Atmosferden çıkıyor ruhum. Tarif edilemez bir sessizlik. Dünyayı uzaydan görüyorum. Masmavi cennet gibi bir yer. Ne kadar da büyükmüş! Hayatımı ne için harcadığımı görüyorum. Korkunç bir pişmanlık, kelimelerin yetmediği bir acı hissediyorum. Olamaz...

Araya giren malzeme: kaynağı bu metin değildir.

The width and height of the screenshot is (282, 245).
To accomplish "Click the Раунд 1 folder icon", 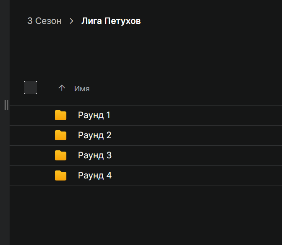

O kadar yapılacak şey varken ben birilerine düşman olmayı, birilerini kendime düşman görmeyi seçtim. Yolculuk boyu hayretim ve sevgim artıyor. Ne kadar da körmüşüm. Uzayı hiç böyle bilmezdim. Ne kadar büyük! Gezegenler ne kadar çok! Ufak bir ışık tanesi olarak bilirdim hepsini. Şimdi ise yanlarından geçiyorum... Galaksiden çıkıyorum. Ne kadar küçükmüş dünya buradan bakınca. Aman Allah’ım! Ne yaptım ben? Keşke zamanı geriye alabilsem... Sonsuz bir ışığa doğru gidiyorum. Ufaldıkça ufalıyor. Artık göremiyorum dünyamızı. Milyarlarca gezegen, milyarlarca galaksi! Ağlamak istiyor, ağlayamıyorum. Evren o kadar büyük ki! Bunu anlatamam...
Buradan bakınca incir çekirdeğinden bile küçük bir dünyada, küçük bir coğrafyada, küçücük meseleler yüzünden öldürdüm, öldüm! Ölünce anlarmış ya insan hayatı, işte şimdi anlıyorum... Güç için silahım ile savaştım. Asıl gücün sevmek olduğunu şimdi anladım. Bir olmak varken, yakınlaştıkça ayrılmışız.
Öyle bir yerdeyim ki... Kelimelerin anlamsızlığı içinde, susmayı tercih ediyorum. Varlığım ve benliğim yok. Saf bir sonsuzluktayım... Taşıyıp, aktarabileceğim tek şey sevgi. Büyüleyici bir ışığın içinde uyuyorum...
Güzel bir Pazar sabahı, şehir hastanesinde bir bebek doğdu.